**PROBLEM:** Each record is to be duplicated exactly, with nothing added.

────

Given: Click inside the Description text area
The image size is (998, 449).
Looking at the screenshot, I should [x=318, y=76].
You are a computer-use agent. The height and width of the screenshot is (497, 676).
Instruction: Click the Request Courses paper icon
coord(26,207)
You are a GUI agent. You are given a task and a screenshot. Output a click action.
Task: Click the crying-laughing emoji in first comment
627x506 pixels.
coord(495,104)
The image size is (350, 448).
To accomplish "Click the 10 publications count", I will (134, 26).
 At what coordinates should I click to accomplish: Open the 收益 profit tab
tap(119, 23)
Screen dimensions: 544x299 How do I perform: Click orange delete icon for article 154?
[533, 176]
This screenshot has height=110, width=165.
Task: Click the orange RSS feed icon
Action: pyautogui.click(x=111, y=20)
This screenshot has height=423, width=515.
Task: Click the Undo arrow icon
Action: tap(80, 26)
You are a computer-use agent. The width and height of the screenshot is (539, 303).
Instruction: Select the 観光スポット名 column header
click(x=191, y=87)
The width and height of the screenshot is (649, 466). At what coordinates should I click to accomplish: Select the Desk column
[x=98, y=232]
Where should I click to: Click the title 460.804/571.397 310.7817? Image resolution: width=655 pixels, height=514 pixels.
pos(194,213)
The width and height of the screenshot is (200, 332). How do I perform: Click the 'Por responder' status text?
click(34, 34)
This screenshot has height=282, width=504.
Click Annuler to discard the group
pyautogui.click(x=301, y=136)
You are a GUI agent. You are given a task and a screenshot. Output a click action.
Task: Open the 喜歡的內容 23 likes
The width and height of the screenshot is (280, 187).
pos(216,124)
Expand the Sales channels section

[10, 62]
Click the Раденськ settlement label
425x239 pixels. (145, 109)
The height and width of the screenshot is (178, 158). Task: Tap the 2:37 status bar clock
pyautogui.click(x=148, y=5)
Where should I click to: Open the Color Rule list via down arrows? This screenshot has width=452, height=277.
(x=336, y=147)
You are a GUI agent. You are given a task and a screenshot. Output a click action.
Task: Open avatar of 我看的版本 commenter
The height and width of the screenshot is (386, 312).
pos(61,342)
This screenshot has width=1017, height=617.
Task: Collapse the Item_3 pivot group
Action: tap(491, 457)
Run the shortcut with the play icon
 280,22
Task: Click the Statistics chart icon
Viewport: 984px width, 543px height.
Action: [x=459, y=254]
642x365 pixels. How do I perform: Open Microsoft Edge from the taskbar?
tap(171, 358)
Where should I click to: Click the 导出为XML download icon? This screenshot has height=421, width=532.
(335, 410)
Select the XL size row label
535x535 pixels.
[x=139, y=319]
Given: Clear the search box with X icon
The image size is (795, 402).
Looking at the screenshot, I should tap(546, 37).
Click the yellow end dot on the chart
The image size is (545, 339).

────

**RESULT OF THIS TASK:**
Given: Click inside the Description text area
The image size is (998, 449).
Looking at the screenshot, I should [x=318, y=76].
You are a computer-use agent. The height and width of the screenshot is (497, 676).
Instruction: Click the Request Courses paper icon
coord(26,207)
You are a GUI agent. You are given a task and a screenshot. Output a click action.
Task: Click the crying-laughing emoji in first comment
627x506 pixels.
coord(495,104)
The image size is (350, 448).
To accomplish "Click the 10 publications count", I will (134, 26).
 At what coordinates should I click to accomplish: Open the 收益 profit tab
tap(119, 23)
Screen dimensions: 544x299 How do I perform: Click orange delete icon for article 154?
[533, 176]
This screenshot has height=110, width=165.
Task: Click the orange RSS feed icon
Action: pyautogui.click(x=111, y=20)
This screenshot has height=423, width=515.
Task: Click the Undo arrow icon
Action: tap(80, 26)
You are a computer-use agent. The width and height of the screenshot is (539, 303).
Instruction: Select the 観光スポット名 column header
click(x=191, y=87)
The width and height of the screenshot is (649, 466). At what coordinates should I click to accomplish: Select the Desk column
[x=98, y=232]
Where should I click to: Click the title 460.804/571.397 310.7817? Image resolution: width=655 pixels, height=514 pixels.
pos(194,213)
The width and height of the screenshot is (200, 332). How do I perform: Click the 'Por responder' status text?
click(34, 34)
This screenshot has height=282, width=504.
Click Annuler to discard the group
pyautogui.click(x=301, y=136)
You are a GUI agent. You are given a task and a screenshot. Output a click action.
Task: Open the 喜歡的內容 23 likes
The width and height of the screenshot is (280, 187).
pos(216,124)
Expand the Sales channels section

[10, 62]
Click the Раденськ settlement label
425x239 pixels. (145, 109)
The height and width of the screenshot is (178, 158). Task: Tap the 2:37 status bar clock
pyautogui.click(x=148, y=5)
Where should I click to: Open the Color Rule list via down arrows? This screenshot has width=452, height=277.
(x=336, y=147)
You are a GUI agent. You are given a task and a screenshot. Output a click action.
Task: Open avatar of 我看的版本 commenter
The height and width of the screenshot is (386, 312).
pos(61,342)
This screenshot has width=1017, height=617.
Task: Collapse the Item_3 pivot group
Action: tap(491, 457)
Run the shortcut with the play icon
 280,22
Task: Click the Statistics chart icon
Viewport: 984px width, 543px height.
Action: [x=459, y=254]
642x365 pixels. How do I perform: Open Microsoft Edge from the taskbar?
tap(171, 358)
Where should I click to: Click the 导出为XML download icon? This screenshot has height=421, width=532.
(335, 410)
Select the XL size row label
535x535 pixels.
[x=139, y=319]
Given: Clear the search box with X icon
The image size is (795, 402).
Looking at the screenshot, I should tap(546, 37).
Click the yellow end dot on the chart
The image size is (545, 339).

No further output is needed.